- PROMPT: From the entries below, list each line with "accomplish".

:: DATA SECTION

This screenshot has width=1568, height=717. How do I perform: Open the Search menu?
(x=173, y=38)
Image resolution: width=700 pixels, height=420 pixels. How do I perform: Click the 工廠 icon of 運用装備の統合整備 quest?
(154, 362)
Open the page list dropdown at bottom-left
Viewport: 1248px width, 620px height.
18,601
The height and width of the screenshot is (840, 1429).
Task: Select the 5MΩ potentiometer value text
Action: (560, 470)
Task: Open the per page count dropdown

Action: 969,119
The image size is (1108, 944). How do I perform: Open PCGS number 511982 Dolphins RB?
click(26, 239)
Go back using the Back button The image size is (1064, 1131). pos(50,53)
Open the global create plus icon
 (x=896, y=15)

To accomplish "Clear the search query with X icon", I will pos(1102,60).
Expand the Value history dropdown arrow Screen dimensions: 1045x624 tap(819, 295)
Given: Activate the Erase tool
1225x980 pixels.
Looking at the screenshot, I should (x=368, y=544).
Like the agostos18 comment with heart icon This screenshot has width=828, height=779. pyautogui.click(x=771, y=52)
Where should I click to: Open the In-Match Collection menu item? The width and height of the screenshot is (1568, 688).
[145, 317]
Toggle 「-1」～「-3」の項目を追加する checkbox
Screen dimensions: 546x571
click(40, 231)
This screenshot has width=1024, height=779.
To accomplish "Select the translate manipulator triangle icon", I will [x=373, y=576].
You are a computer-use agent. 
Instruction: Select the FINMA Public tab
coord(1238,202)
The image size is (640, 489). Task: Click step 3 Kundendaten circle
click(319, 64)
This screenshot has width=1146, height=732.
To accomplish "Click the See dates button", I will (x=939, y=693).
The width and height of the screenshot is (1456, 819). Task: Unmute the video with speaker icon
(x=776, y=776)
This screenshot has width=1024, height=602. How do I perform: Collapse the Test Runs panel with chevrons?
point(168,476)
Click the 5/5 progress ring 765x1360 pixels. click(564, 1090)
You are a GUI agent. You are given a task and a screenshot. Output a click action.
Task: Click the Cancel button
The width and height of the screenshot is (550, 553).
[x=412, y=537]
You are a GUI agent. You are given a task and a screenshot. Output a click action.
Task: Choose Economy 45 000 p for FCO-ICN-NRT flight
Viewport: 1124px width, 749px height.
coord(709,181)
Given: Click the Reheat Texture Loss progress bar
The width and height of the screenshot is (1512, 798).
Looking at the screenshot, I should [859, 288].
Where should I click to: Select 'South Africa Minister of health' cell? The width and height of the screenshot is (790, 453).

::::

- EXERCISE RESPONSE:
To accomplish "Clear the search query with X icon", I will pos(1102,60).
To accomplish "Select the translate manipulator triangle icon", I will [x=373, y=576].
To accomplish "Click the See dates button", I will (x=939, y=693).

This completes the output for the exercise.